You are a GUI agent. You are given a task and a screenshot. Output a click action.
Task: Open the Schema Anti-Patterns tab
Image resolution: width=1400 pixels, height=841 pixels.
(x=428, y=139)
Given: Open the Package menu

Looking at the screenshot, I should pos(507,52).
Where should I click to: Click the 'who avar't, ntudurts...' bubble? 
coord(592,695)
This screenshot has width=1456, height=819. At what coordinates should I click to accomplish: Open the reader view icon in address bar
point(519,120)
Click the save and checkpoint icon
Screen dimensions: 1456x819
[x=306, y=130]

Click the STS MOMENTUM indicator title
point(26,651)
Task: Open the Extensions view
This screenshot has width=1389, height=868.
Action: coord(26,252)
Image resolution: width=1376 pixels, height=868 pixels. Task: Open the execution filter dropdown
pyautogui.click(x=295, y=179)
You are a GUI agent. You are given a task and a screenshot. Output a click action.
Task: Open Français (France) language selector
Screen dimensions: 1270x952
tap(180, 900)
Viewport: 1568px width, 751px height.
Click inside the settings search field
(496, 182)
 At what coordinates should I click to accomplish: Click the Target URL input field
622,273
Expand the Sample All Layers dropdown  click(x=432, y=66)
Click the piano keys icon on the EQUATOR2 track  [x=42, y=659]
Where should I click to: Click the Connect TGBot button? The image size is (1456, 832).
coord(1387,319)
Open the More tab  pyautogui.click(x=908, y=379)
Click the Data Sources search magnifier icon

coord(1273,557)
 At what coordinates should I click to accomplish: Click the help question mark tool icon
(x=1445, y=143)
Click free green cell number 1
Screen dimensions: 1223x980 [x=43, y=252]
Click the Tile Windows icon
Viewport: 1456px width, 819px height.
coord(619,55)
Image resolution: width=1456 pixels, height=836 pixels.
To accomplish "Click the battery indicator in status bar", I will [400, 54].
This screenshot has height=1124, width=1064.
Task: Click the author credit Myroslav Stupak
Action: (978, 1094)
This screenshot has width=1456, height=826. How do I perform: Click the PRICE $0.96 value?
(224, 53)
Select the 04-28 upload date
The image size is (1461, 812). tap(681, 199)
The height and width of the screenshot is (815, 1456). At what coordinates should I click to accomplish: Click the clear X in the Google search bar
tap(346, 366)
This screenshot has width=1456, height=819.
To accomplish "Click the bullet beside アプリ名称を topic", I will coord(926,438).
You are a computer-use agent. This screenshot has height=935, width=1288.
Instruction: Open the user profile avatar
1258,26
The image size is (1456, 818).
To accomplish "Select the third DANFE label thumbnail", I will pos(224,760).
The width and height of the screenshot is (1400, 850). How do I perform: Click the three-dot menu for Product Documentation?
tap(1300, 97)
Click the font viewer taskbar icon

_Exercise directions_
Starting with the line that contains "Select the 04-28 upload date", print each line through the last one in the listing. Include both end lines and add nothing.

_Answer to the exercise_
Select the 04-28 upload date
The image size is (1461, 812). tap(681, 199)
The height and width of the screenshot is (815, 1456). At what coordinates should I click to accomplish: Click the clear X in the Google search bar
tap(346, 366)
This screenshot has width=1456, height=819.
To accomplish "Click the bullet beside アプリ名称を topic", I will coord(926,438).
You are a computer-use agent. This screenshot has height=935, width=1288.
Instruction: Open the user profile avatar
1258,26
The image size is (1456, 818).
To accomplish "Select the third DANFE label thumbnail", I will pos(224,760).
The width and height of the screenshot is (1400, 850). How do I perform: Click the three-dot menu for Product Documentation?
tap(1300, 97)
Click the font viewer taskbar icon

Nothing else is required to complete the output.